Selama menjalankan puasa Ramadan, terdapat tiga risiko utama yang harus diantisipasi penderita diabetes, yakni dehidrasi, hipoglikemia, dan hiperglikemia. Ketiganya dapat berkembang menjadi kondisi serius apabila tidak segera ditangani.

Hipoglikemia terjadi ketika kadar gula darah berada di bawah 70 mg/dL, dengan gejala seperti tangan gemetar, keringat dingin, jantung berdebar, hingga penurunan kesadaran.

"Sementara hiperglikemia umumnya terjadi saat gula darah di atas 300 mg/dL, dengan gejala rasa haus berlebihan, sering buang air kecil, lemas, mual, nyeri perut, dan juga bisa menyebabkan penurunan kesadaran. Jika muncul gejala-gejala tersebut, jangan dipaksakan untuk melanjutkan puasa,” tegasnya.

Pengaturan asupan makanan juga menjadi kunci penting. Secara prinsip, komposisi gizi bagi pasien diabetes saat Ramadan tidak berbeda dengan hari biasa. Perbedaannya terletak pada pengaturan waktu dan distribusi porsi makan.

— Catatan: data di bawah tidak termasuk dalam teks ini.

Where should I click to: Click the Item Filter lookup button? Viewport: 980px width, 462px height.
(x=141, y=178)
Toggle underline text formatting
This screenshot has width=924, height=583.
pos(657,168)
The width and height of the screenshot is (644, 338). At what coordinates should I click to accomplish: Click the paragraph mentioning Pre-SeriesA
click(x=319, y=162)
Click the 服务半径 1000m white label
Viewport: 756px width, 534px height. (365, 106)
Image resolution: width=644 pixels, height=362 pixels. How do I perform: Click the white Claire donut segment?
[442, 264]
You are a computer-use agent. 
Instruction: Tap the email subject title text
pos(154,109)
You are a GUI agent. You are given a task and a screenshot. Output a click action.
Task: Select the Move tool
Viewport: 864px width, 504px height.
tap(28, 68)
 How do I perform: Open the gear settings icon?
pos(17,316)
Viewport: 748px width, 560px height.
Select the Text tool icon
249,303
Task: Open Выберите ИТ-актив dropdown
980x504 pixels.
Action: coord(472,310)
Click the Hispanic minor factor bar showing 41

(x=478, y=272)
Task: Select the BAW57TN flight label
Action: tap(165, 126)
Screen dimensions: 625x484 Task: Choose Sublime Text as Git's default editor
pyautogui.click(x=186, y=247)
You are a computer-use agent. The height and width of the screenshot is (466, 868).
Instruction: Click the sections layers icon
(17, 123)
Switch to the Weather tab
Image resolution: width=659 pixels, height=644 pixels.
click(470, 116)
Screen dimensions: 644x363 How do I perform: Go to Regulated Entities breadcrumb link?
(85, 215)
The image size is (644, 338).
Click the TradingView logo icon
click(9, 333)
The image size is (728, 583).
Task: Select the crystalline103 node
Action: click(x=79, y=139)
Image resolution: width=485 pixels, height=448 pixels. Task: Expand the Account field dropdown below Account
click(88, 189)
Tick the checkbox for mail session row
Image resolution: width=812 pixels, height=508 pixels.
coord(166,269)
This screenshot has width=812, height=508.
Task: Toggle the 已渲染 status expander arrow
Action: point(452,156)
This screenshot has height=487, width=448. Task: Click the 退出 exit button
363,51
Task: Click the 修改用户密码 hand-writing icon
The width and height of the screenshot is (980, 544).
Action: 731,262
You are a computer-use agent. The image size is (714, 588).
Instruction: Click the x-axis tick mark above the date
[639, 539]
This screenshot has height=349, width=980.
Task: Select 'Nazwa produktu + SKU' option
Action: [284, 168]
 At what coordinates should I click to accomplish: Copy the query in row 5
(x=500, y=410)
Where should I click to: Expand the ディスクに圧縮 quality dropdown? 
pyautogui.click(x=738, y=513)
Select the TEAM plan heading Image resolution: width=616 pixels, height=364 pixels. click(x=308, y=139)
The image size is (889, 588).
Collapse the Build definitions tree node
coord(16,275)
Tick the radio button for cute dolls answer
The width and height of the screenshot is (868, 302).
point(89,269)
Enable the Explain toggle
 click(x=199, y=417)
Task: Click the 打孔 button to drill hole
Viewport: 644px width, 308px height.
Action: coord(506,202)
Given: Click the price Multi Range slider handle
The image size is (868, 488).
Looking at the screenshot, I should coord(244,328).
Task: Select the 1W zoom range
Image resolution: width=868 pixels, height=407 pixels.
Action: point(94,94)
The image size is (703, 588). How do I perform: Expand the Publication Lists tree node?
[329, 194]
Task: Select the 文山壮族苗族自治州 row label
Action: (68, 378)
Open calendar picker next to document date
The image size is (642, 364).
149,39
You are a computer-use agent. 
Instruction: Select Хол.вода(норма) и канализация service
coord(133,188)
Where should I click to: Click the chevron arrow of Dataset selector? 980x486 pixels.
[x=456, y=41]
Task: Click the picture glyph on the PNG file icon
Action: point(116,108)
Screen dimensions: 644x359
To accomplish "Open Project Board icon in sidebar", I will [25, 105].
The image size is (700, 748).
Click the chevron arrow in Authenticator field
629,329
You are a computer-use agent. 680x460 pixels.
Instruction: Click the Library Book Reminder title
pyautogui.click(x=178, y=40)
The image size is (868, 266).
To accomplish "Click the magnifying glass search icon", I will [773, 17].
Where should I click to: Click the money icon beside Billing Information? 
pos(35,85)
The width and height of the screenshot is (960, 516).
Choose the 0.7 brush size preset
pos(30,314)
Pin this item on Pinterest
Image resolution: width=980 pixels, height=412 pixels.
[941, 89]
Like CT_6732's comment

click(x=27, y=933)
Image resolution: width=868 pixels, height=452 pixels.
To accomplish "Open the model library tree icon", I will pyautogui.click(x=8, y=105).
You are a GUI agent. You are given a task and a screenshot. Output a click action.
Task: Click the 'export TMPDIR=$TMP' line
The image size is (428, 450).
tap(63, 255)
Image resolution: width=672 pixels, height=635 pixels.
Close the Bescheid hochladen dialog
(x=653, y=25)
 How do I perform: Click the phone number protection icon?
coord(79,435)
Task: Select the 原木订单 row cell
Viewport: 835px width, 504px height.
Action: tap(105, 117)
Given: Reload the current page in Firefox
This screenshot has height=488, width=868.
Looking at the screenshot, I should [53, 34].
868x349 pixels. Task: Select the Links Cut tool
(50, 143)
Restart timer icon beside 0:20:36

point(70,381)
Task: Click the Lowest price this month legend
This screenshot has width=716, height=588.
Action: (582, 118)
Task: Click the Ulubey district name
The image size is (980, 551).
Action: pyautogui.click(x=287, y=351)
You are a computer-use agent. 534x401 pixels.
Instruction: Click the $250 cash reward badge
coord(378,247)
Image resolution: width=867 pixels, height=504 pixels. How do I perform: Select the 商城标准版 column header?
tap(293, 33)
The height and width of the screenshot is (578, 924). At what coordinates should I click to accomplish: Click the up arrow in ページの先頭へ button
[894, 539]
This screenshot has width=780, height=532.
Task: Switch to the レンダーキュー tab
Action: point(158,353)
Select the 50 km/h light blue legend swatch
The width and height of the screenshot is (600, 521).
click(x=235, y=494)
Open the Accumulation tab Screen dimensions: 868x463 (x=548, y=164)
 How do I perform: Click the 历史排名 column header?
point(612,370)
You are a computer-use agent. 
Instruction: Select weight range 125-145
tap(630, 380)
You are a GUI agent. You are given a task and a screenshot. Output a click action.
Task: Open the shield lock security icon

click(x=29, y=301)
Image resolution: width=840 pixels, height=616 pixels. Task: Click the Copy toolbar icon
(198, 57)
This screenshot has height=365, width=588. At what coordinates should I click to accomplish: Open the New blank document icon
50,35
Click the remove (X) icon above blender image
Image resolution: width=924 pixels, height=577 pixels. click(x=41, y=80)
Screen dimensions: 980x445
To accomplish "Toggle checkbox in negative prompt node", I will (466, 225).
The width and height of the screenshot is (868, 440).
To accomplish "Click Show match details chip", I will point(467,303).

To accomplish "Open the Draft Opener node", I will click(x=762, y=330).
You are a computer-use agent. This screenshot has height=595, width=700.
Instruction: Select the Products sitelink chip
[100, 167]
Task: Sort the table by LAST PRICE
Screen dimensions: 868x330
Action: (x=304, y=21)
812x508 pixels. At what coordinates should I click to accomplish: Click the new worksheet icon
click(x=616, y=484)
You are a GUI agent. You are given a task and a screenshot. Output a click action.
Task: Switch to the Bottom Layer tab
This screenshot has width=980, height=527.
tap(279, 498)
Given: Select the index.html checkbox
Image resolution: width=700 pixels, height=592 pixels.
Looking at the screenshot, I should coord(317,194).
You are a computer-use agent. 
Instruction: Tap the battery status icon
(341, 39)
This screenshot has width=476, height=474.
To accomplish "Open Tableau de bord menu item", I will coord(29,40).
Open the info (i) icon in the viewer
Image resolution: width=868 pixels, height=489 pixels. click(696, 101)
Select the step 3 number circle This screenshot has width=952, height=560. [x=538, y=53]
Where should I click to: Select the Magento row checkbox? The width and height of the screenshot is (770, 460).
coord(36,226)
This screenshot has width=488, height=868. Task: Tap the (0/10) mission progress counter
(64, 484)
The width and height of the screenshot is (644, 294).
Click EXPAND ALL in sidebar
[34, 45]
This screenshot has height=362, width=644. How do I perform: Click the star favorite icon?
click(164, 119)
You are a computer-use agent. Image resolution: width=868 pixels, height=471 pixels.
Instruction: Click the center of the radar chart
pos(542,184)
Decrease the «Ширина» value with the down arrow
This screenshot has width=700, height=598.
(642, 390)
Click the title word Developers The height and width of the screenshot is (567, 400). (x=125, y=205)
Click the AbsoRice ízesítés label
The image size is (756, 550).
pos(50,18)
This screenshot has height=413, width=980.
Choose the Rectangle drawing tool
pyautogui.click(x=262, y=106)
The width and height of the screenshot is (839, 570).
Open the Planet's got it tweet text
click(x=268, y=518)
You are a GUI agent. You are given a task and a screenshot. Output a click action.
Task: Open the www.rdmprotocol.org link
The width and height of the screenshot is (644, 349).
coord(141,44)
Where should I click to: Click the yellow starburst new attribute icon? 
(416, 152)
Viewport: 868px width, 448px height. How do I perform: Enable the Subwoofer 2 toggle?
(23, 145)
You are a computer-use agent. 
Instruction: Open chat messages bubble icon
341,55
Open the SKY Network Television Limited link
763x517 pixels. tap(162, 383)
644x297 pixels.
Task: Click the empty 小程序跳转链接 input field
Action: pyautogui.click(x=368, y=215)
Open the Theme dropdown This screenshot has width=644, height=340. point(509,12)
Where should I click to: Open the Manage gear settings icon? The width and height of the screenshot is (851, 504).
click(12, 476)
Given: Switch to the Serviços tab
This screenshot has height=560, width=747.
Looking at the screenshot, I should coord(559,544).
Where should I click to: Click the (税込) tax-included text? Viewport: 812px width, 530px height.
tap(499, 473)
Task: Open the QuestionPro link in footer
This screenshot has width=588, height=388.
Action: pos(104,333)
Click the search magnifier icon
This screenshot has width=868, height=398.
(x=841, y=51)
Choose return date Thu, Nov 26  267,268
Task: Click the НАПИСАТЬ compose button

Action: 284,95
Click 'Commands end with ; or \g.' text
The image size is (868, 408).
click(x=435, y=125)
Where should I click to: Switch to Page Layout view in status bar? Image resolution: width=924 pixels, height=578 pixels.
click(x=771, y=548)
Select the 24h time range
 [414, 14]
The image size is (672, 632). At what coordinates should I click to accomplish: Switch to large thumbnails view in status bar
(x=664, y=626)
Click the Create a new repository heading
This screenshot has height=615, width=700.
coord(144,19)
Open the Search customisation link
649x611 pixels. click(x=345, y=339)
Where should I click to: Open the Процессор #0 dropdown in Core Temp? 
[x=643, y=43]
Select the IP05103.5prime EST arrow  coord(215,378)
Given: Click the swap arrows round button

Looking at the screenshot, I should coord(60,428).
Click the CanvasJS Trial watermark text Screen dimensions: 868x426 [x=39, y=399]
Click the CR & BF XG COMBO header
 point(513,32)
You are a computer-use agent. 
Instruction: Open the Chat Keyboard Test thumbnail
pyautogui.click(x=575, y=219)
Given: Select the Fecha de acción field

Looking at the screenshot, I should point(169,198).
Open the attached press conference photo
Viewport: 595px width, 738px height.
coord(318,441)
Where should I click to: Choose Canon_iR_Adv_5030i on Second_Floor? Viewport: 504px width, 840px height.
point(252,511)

“Komposisinya tetap harus mencakup karbohidrat kompleks, protein, serat, lemak sehat, serta cairan yang cukup. Saat puasa, kebutuhan harian dapat dibagi dengan komposisi sekitar 30–40 persen saat sahur, 40–50 persen saat berbuka, dan 10–20 persen untuk camilan sehat setelah tarawih. Yang penting, jangan berlebihan dan hindari ‘balas dendam’ saat berbuka,” ujarnya.

Selain pola makan, penyesuaian terapi obat juga wajib diperhatikan. Secara umum, obat diabetes terbagi menjadi tiga kelompok besar, yakni insulin, obat dengan risiko hipoglikemia seperti sulfonilurea, serta obat dengan risiko hipoglikemia rendah seperti metformin. Jadwal konsumsi maupun penyuntikan perlu diselaraskan dengan waktu sahur dan berbuka serta tetap berada di bawah pengawasan tenaga medis.

“Puasa adalah ibadah yang mulia, tetapi kesehatan tetap harus diutamakan. Jangan dipaksakan jika berisiko. Jika sudah dinyatakan aman oleh dokter, jalankan dengan disiplin, jaga pola makan, dan patuhi aturan obat agar tidak terjadi komplikasi,” katanya.